Exercise description ▸ Quote exactly, and only, the lines from the one containing "You are a computer-use agent. Viewport: 1200px" through the end of the material below. Skip pictures.

Available data ▸
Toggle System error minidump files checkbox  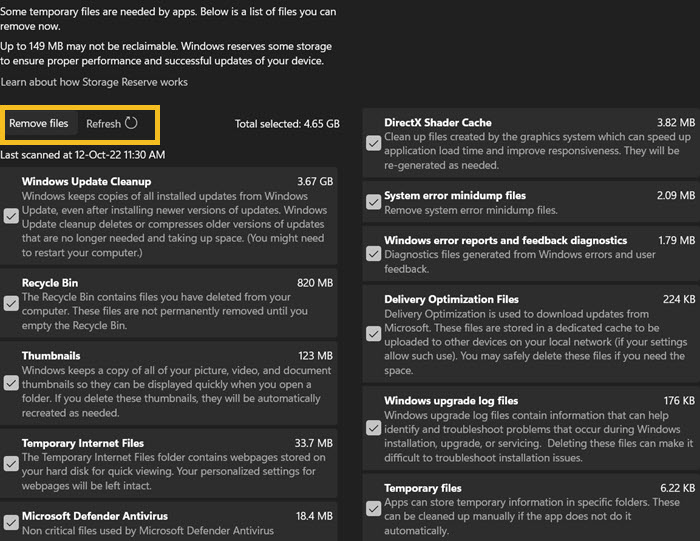[x=373, y=201]
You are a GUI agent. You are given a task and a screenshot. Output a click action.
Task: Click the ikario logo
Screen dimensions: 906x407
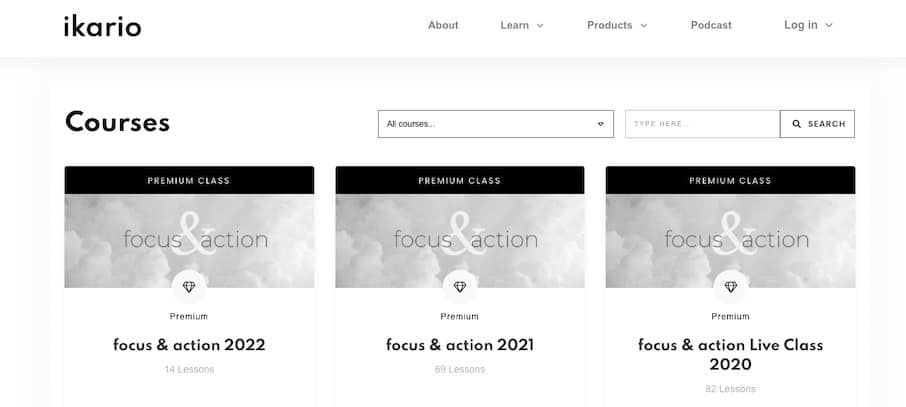(102, 26)
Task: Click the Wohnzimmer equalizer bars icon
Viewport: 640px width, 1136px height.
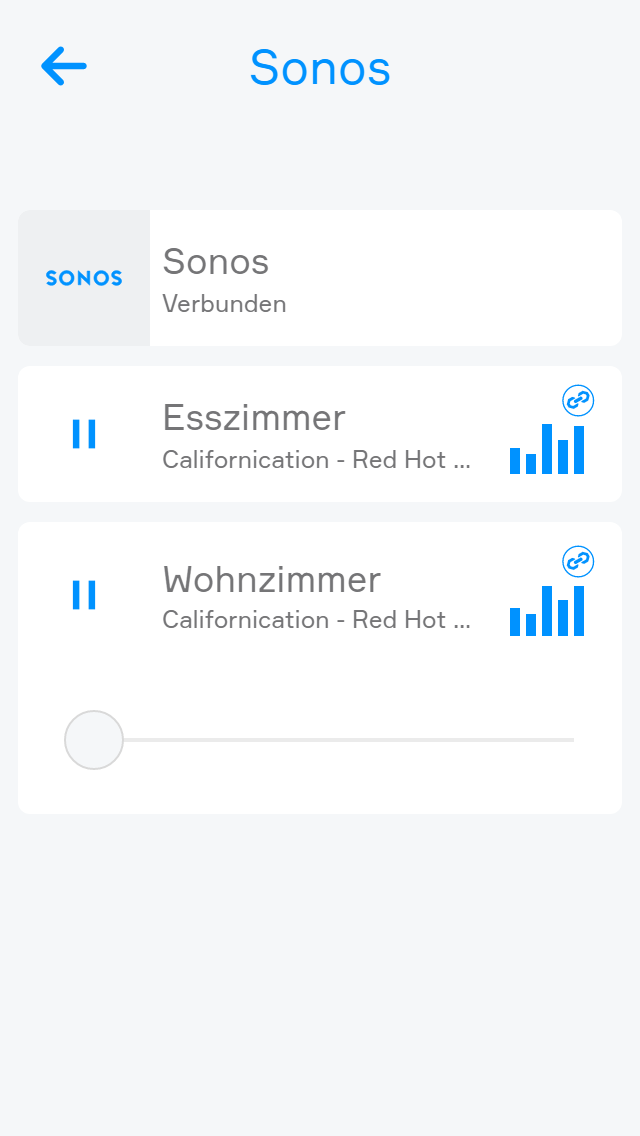Action: tap(546, 611)
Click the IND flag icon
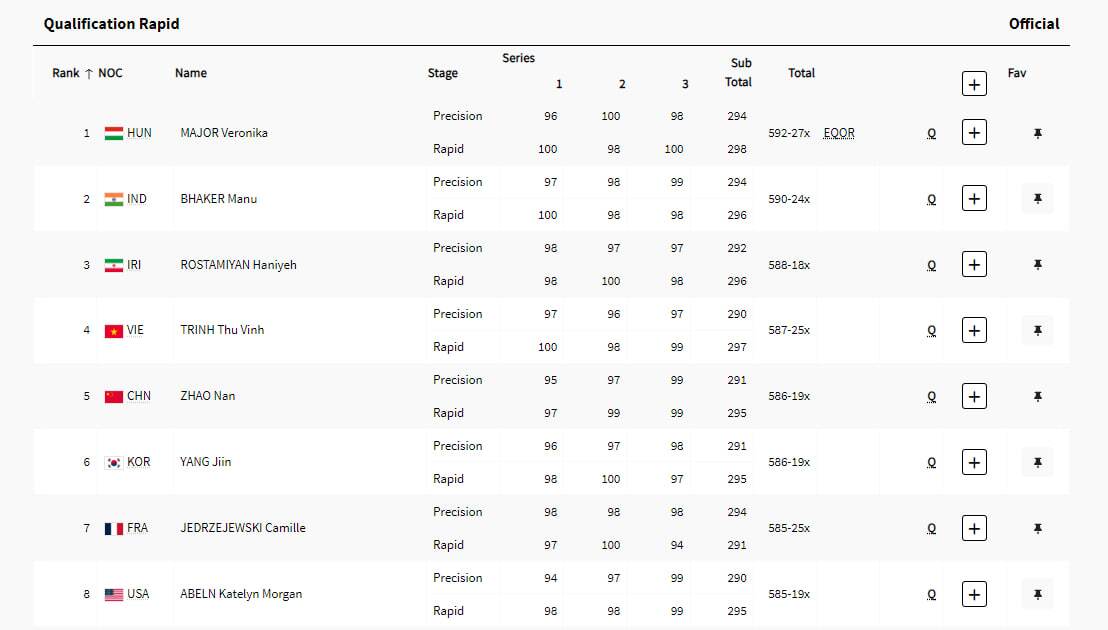This screenshot has width=1108, height=630. point(114,199)

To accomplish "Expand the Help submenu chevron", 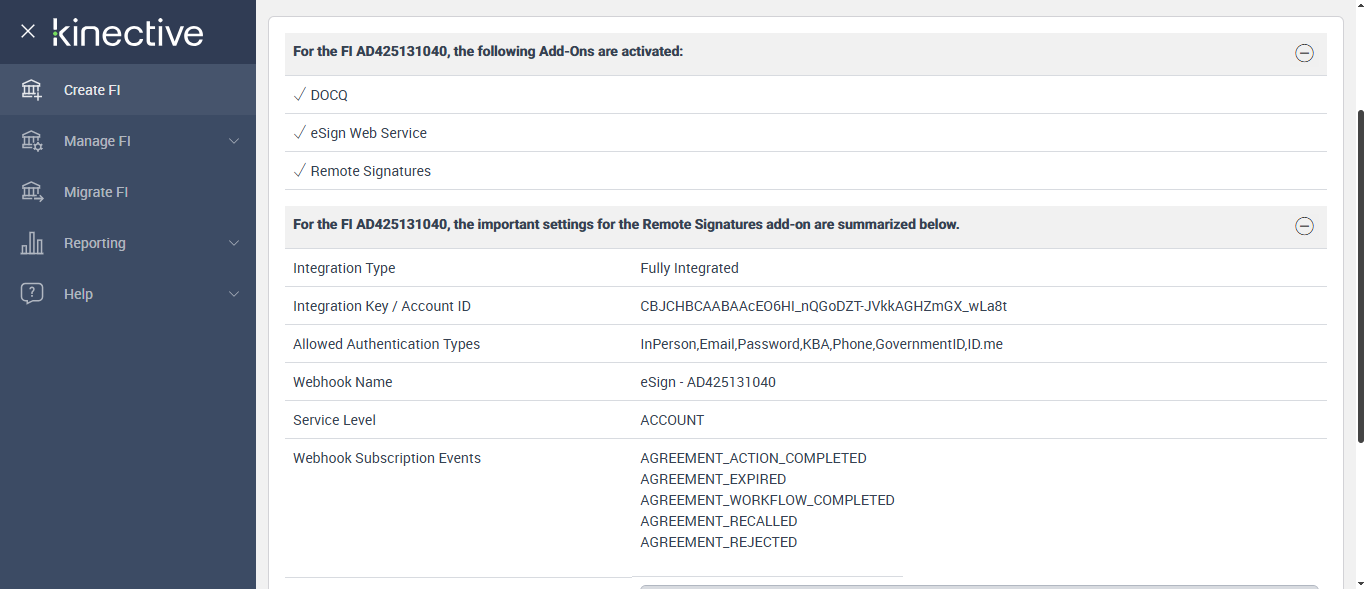I will coord(234,294).
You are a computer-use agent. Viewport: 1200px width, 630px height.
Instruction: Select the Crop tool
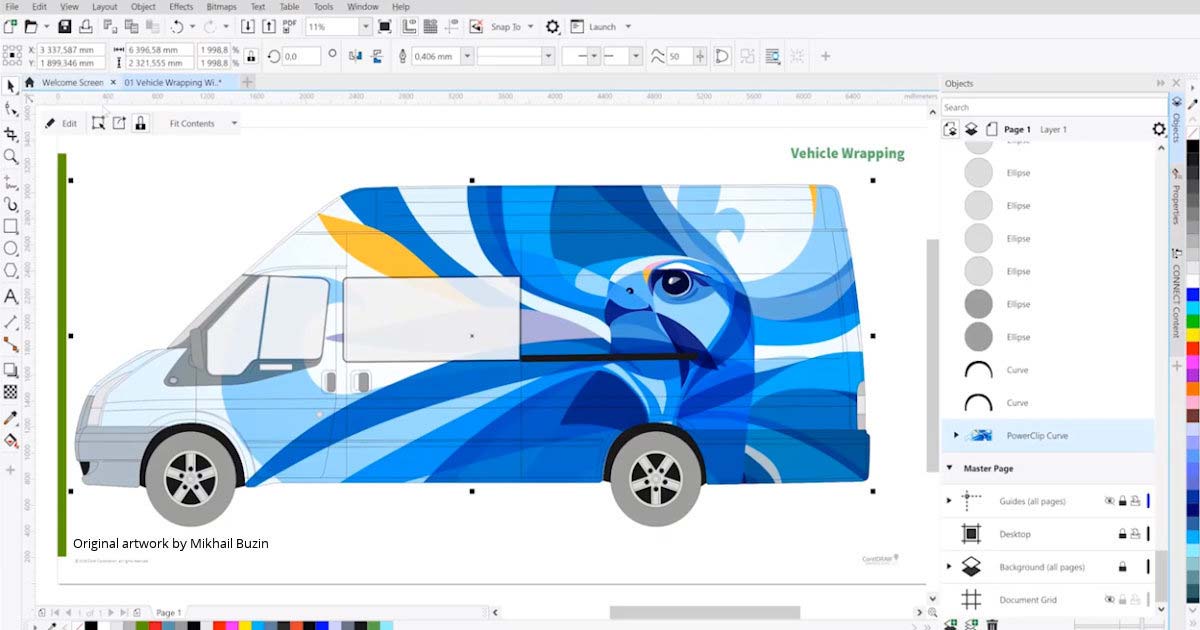(x=11, y=133)
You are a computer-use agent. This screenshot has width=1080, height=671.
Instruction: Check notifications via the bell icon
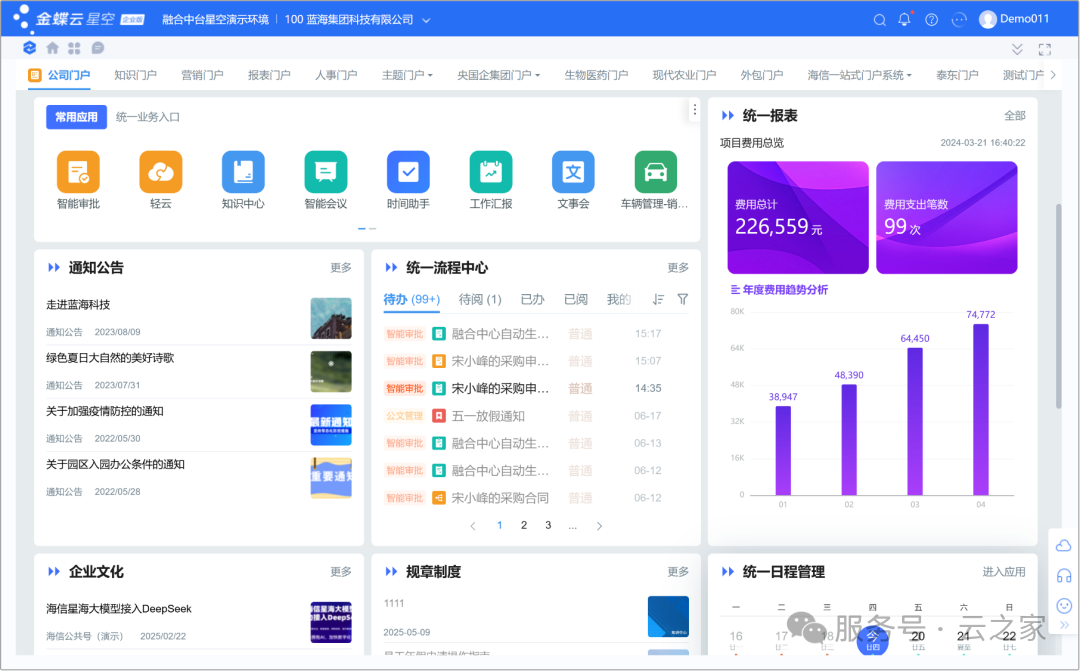(x=903, y=18)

Result of this exercise ▸
You are a computer-use agent. Viewport: 1200px width, 630px height.
Instruction: Select the Crop tool
(x=11, y=133)
You are a computer-use agent. This screenshot has width=1080, height=671.
Instruction: Check notifications via the bell icon
(x=903, y=18)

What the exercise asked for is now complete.